**Extrait fourni:**
※

Casino royal
Pas de doute : nous vivons désormais dans un grand film accéléré où une image chasse l'autre. À peine ai-je eu le temps de voir Obama se recueillir à Buchenwald que le crash de l'avion Rio-Paris me précipite dans une macabre pêche aux cadavres dans l'océan. J'ai juste le temps de considérer les résultats des élections européennes et la réjouissante percée de Cohn-Bendit que j'ai droit à une avalanche de nymphettes dans la vie de Berlusconi. J'assiste à un grand dîner à la Bibliothèque nationale de France en l'honneur de Guy Debord promu « trésor national », mais me voici aussitôt projeté en Iran sous des matraquages. Enfin j'arrive à Versailles dans une longue séquence de Casino royal. Ici, le triomphe de Sarkozy est total, et nous sommes déjà en 2017.

※

**Enregistrements conservés:**
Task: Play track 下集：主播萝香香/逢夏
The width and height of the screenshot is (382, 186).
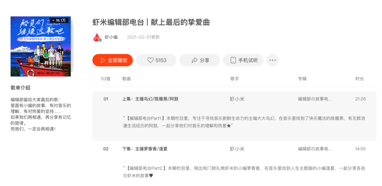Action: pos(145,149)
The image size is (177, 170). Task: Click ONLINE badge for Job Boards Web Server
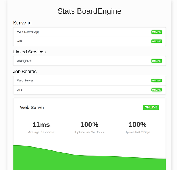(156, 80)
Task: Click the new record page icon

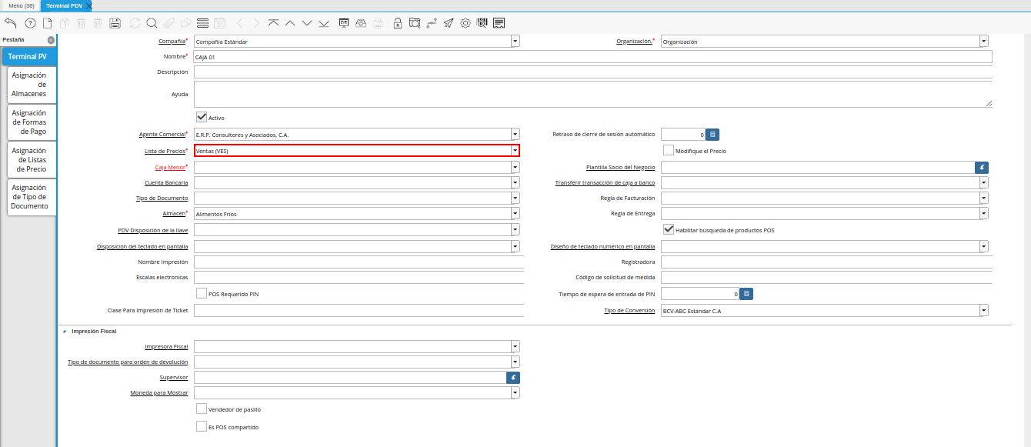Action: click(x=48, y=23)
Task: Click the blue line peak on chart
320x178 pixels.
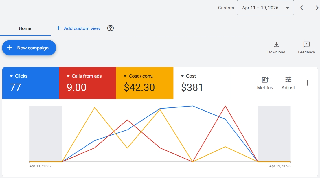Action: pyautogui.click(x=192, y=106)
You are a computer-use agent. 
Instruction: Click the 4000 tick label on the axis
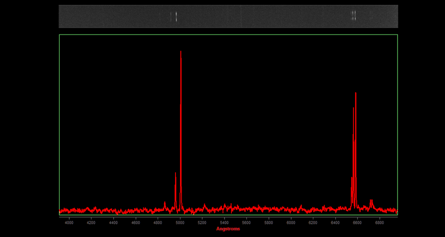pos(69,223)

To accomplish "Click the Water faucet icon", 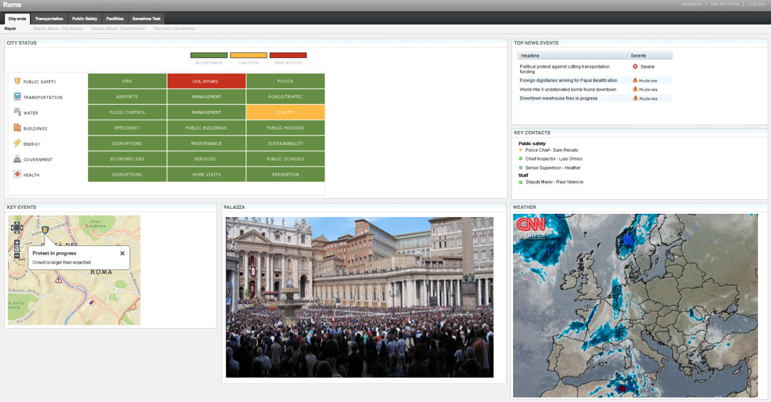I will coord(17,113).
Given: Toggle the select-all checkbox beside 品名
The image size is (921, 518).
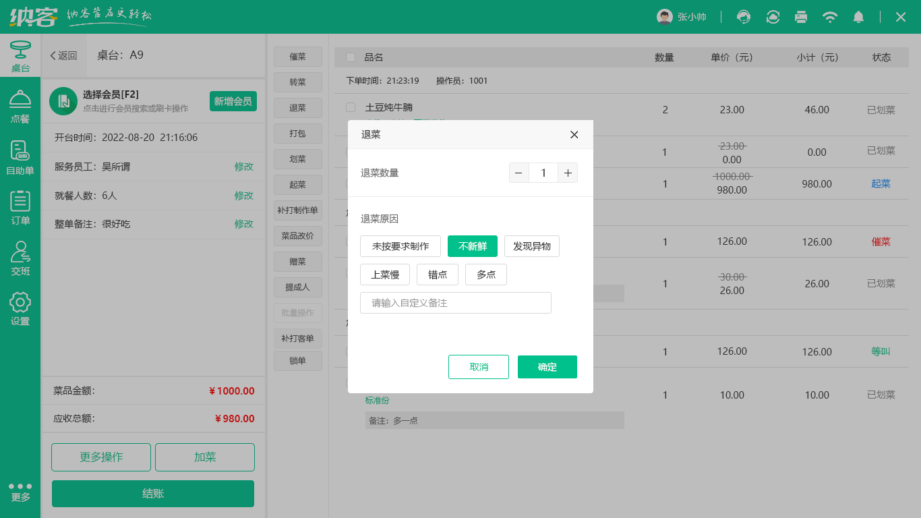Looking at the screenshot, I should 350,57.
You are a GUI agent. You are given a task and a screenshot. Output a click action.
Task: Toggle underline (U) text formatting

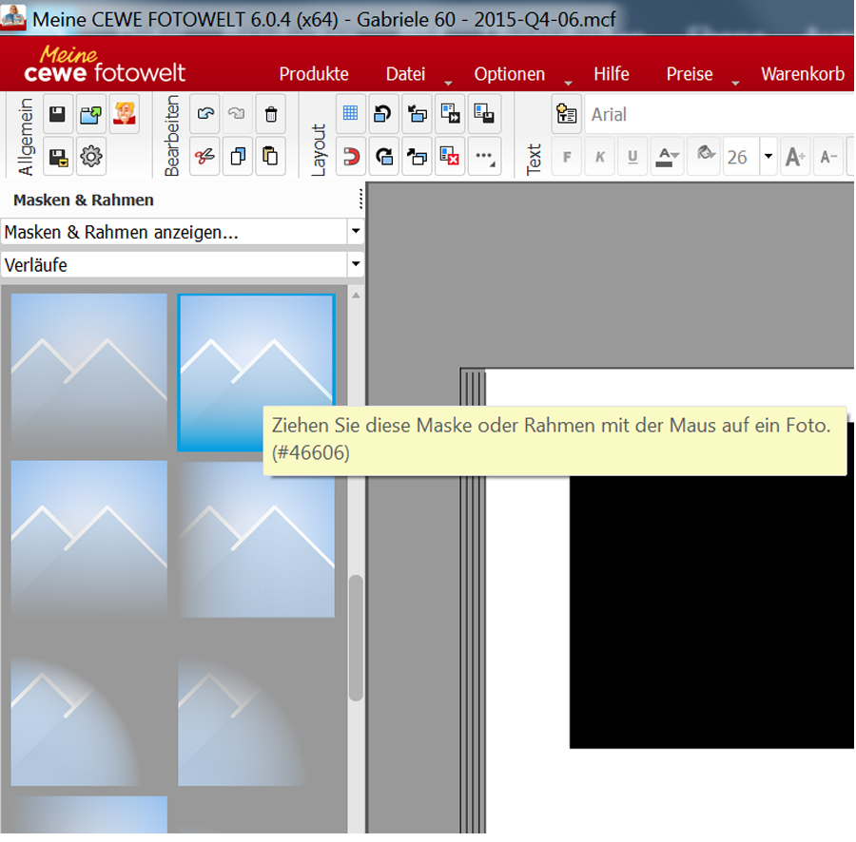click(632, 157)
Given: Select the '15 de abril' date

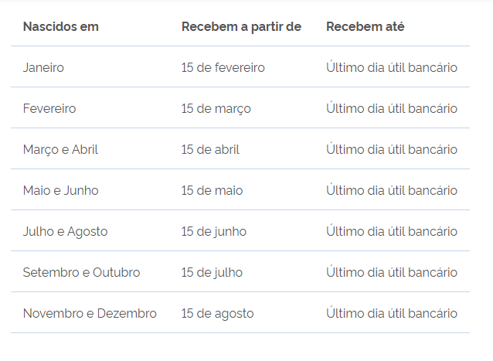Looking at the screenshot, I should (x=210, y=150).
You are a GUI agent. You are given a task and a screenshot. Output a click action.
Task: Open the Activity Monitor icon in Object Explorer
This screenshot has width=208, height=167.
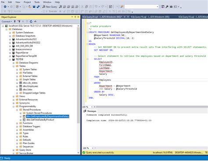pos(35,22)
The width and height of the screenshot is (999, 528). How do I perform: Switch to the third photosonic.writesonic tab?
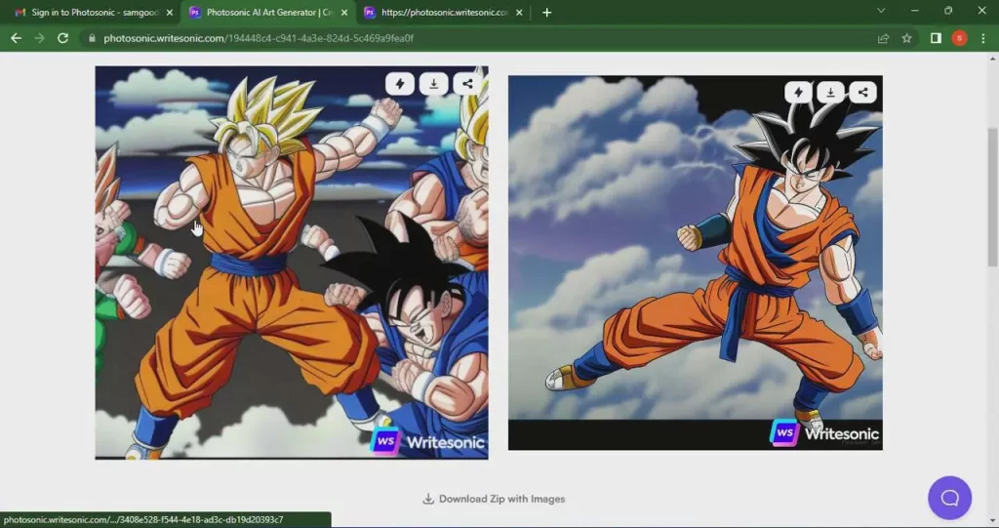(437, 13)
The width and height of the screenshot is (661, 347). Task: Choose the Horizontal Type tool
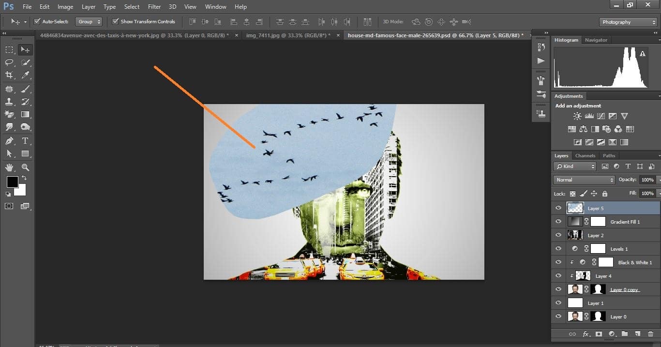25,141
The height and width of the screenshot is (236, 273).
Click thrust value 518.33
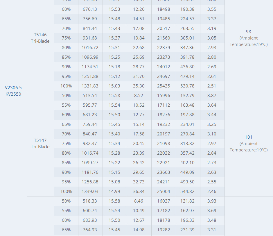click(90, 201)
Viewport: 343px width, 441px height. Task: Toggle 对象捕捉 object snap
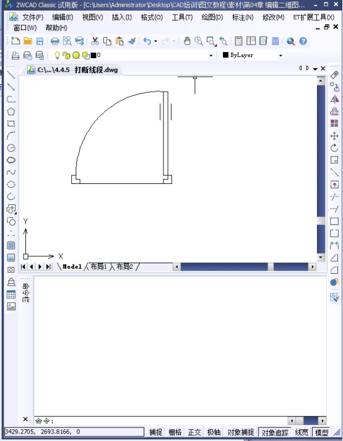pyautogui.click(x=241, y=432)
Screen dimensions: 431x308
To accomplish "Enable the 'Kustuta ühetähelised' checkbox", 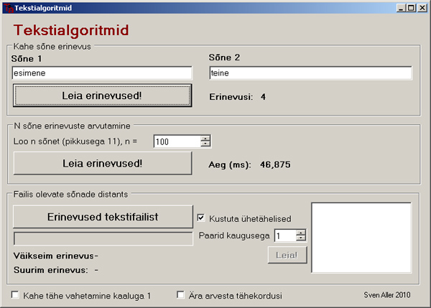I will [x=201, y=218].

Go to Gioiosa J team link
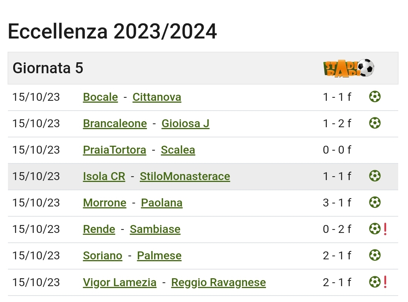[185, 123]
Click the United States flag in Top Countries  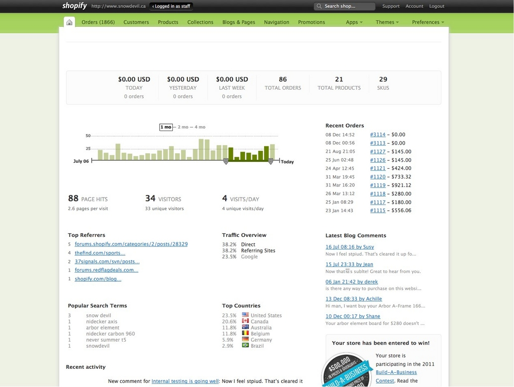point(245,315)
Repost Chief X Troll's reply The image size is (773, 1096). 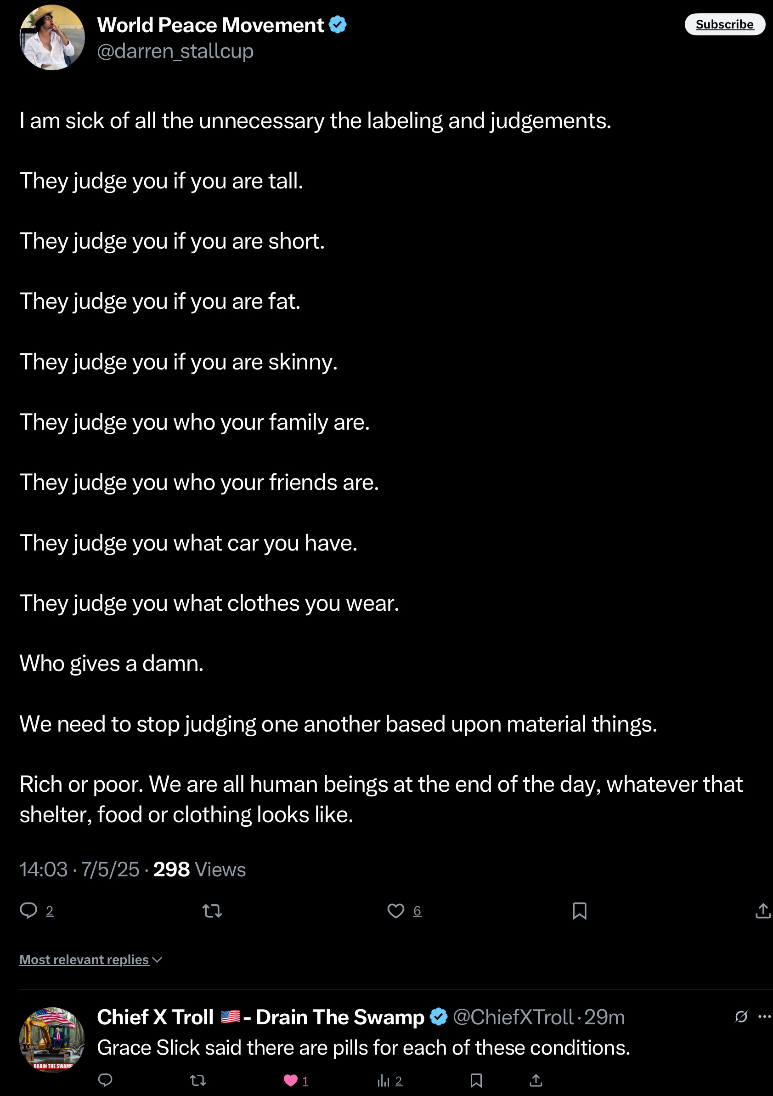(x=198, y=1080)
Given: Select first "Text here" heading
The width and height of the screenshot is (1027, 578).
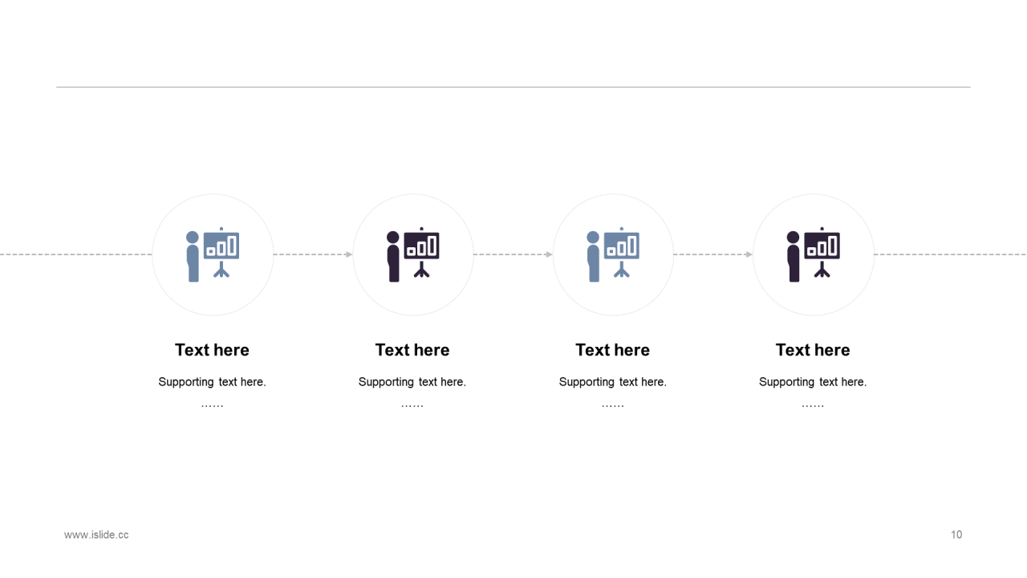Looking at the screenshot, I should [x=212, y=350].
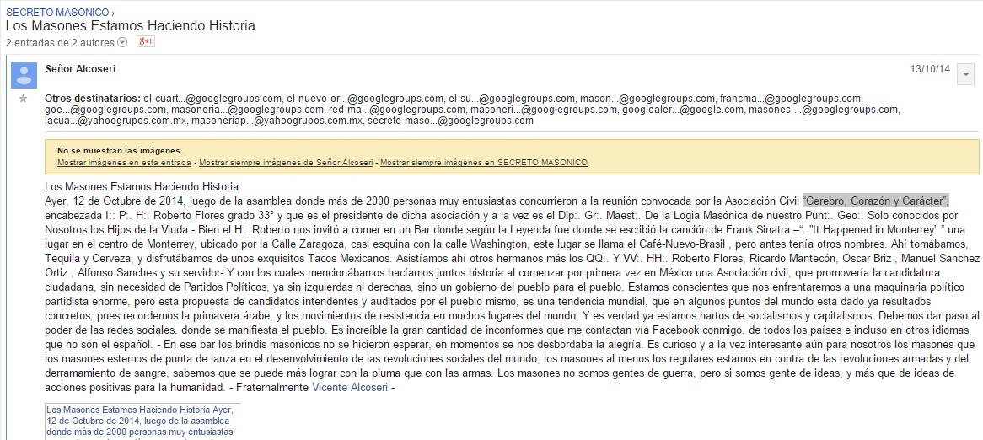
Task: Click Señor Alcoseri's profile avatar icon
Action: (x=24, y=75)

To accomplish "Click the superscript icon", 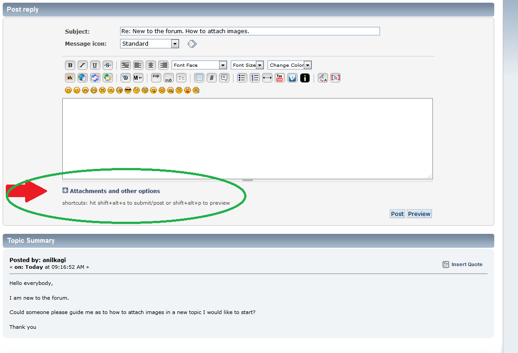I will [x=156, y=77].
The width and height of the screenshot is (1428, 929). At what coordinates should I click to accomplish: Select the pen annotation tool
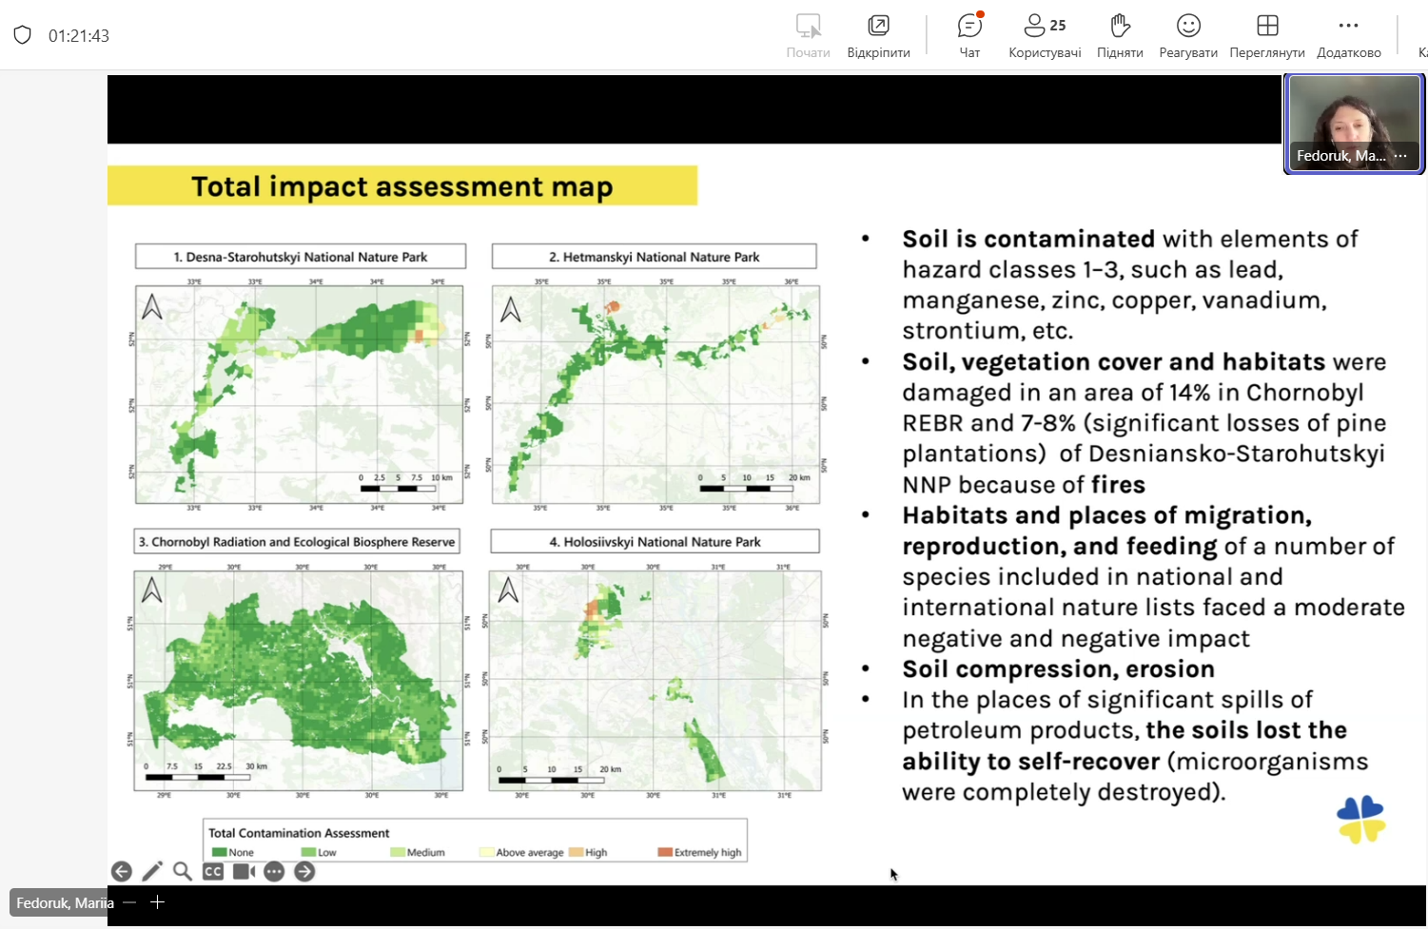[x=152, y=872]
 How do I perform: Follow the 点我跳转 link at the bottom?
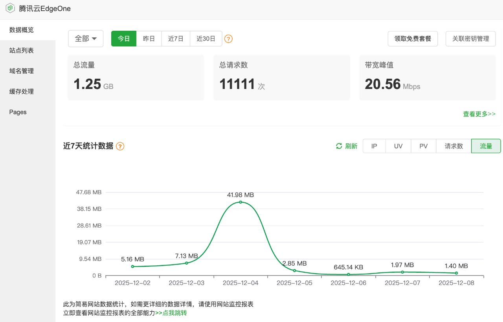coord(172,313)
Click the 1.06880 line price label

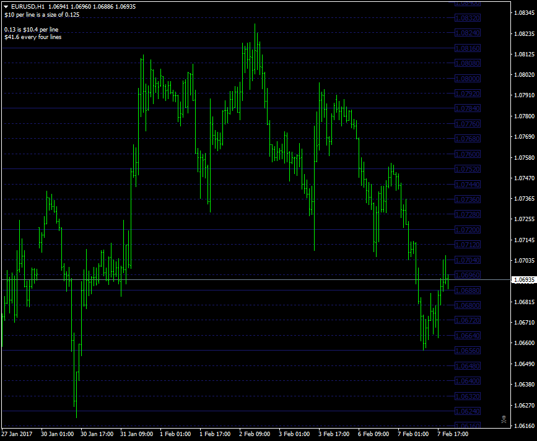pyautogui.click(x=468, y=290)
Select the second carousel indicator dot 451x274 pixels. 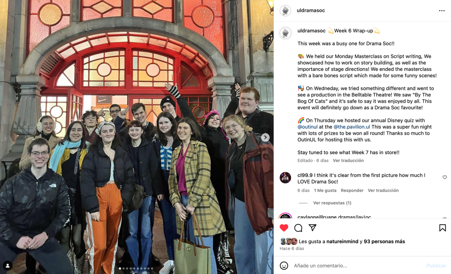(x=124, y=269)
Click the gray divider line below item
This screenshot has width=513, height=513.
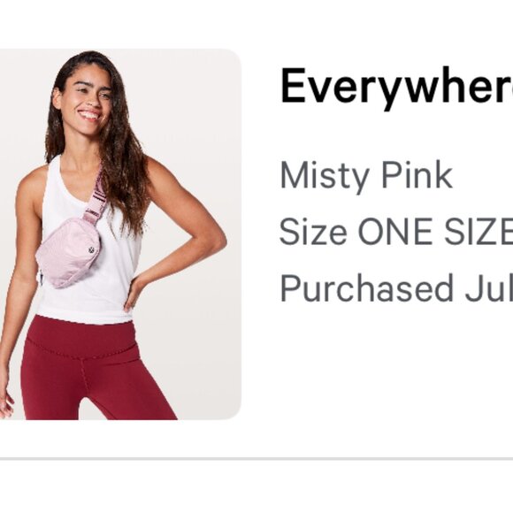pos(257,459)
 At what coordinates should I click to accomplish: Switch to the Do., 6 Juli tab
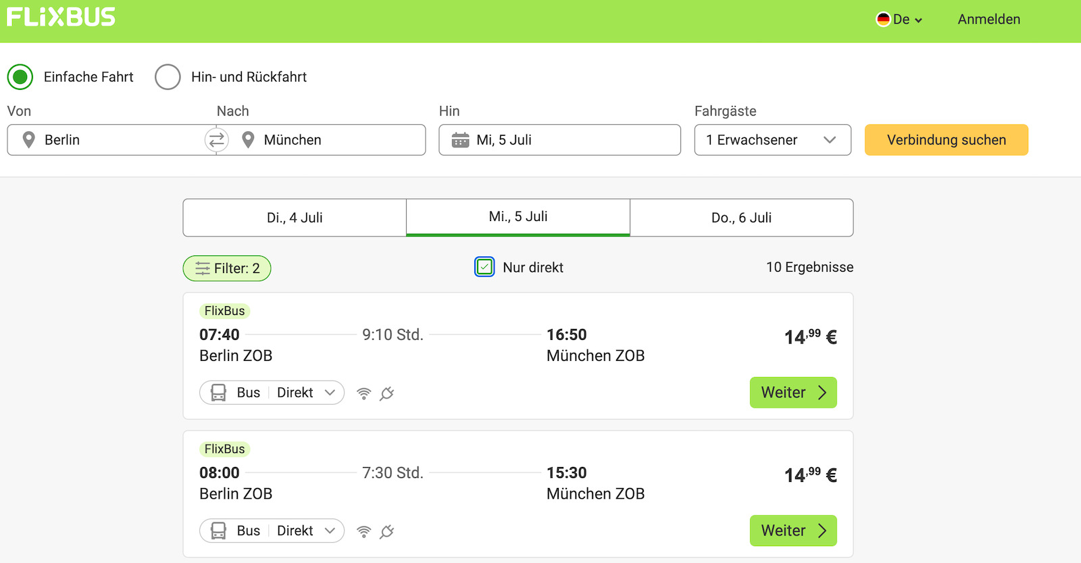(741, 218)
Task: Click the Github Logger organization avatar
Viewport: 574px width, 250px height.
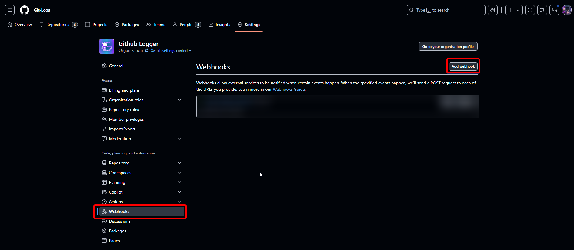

※

**Consignes:**
A: Dans l'extrait « Casino royal », en l'honneur de qui le grand dîner à la Bibliothèque nationale de France est-il donné ?
B: Poursuivez l'extrait « Casino royal » à la suite de sa dernière phrase.

**Réponses par tâche:**
A: En l'honneur de Guy Debord, promu « trésor national ».

B:
L'opposition ? Quelle opposition ? Les socialistes ? Quels socialistes ? Ah, si François Bayrou, au lieu de la laisser piétiner sur le trottoir, avait fait monter chez lui Ségolène Royal ! Elle serait aujourd'hui présidente, et lui Premier ministre. Un tout autre film, sans doute plus comique mais moins énergique. Avec Sarkozy en vibrionnant 007, au moins, on ne s'ennuie pas, et Carla Bruni, dans le casting, monte indubitablement en puissance. Elle cultive son chouchou, sa dimension culturelle augmente, il lit maintenant Houellebecq, c'est tout dire. Enfin, un morceau de roi : la nomination du charmant Frédéric Mitterrand au ministère de la Culture. Il était à la Villa Médicis, à Rome, il se retrouve à Versailles, ou plutôt (mais c'est pareil) rue de Valois. Tout le monde en reste baba. Ça, enfin, c'est une superproduction française !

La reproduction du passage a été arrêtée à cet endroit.